Although we’ve seen cryptocurrency crimes carried out via the clipboard before, this attack is pretty niche, according to Reversing Labs. It only works against Ruby developers using Windows machines making bitcoin transactions. Perhaps that’s why the address used in the attack had no transactions at the time of writing.
Rubygems Issues For Mac Catalina
The attacker is persistent, though. Judging by the use of just two user accounts in RubyGems and the common filename, they were probably responsible for most of the malicious gems, said Reversing Labs.
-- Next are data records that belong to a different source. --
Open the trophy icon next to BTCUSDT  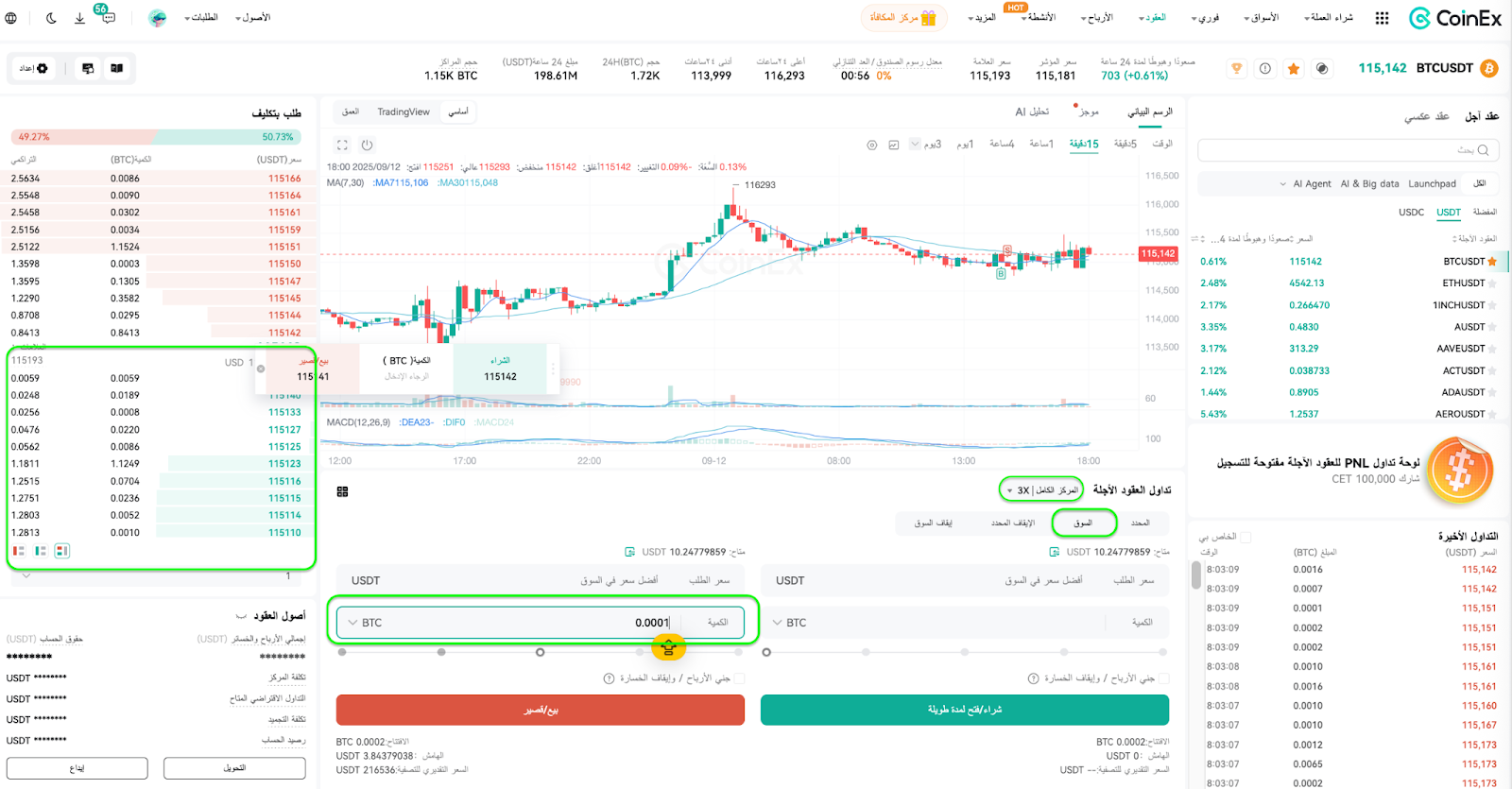pos(1236,68)

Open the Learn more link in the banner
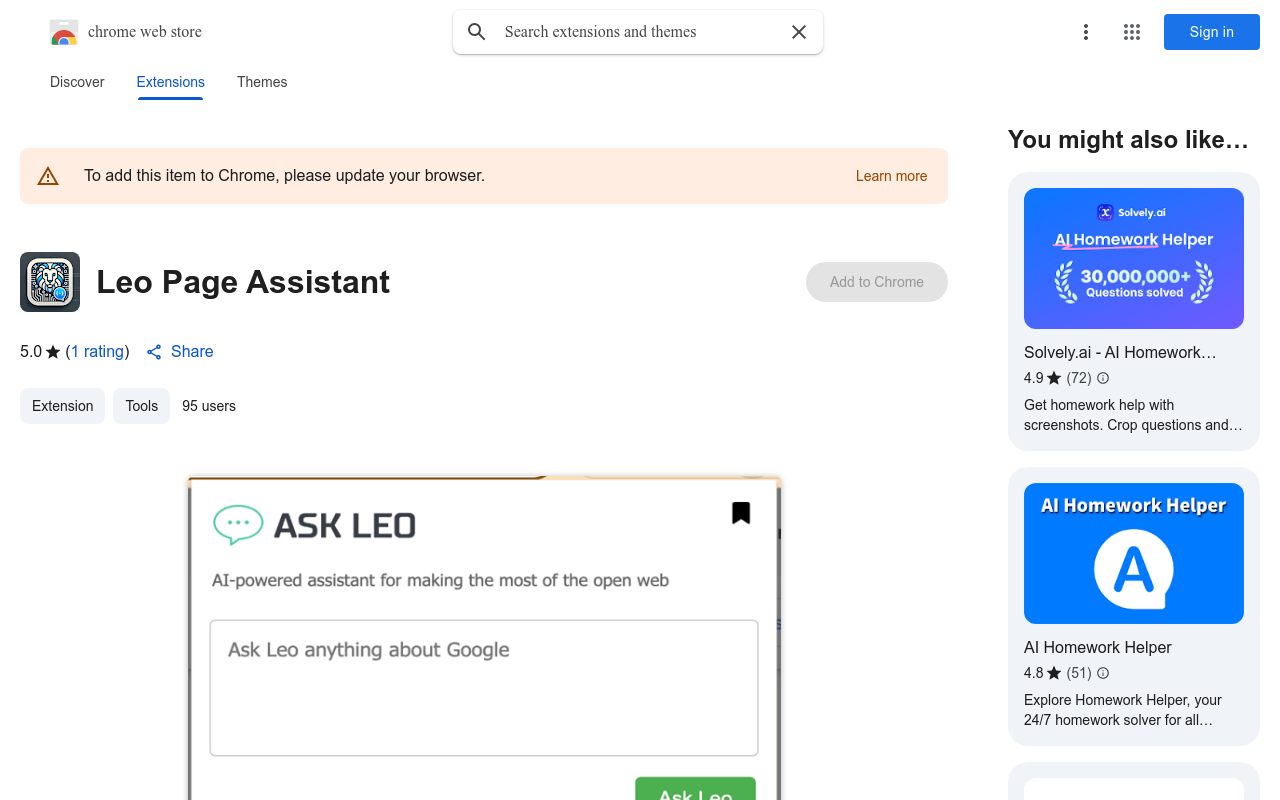point(891,176)
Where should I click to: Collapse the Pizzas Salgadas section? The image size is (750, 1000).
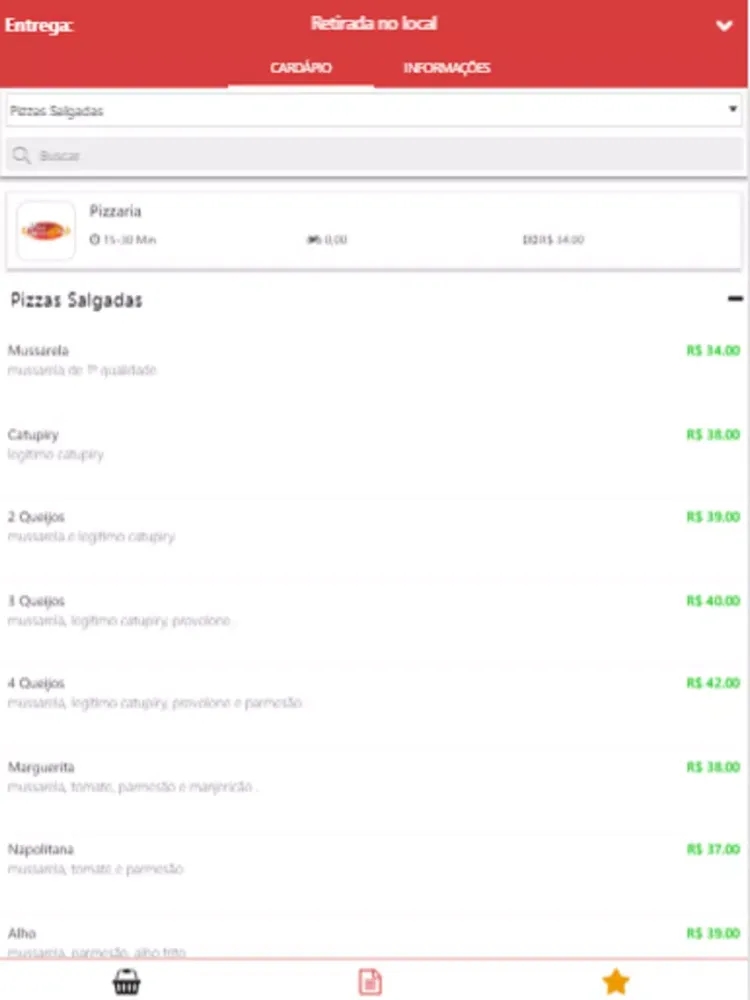pos(735,299)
It also noted that the file names had turned up in other attacks on RubyGems in the past.
The RubyGems security team has removed all the affected packages from its repository, but Ruby developers should check the list of malicious packages to ensure that they’re not running dodgy code.
These supply chain attacks have been a perennial problem for other repositories too. Another researcher also discovered a cryptocurrency-stealing package that used typosquatting in the Python PyPi repository in October 2018, and ten packages cropped up in 2017. Attackers have also targeted NPM repeatedly over the years, most recently in January.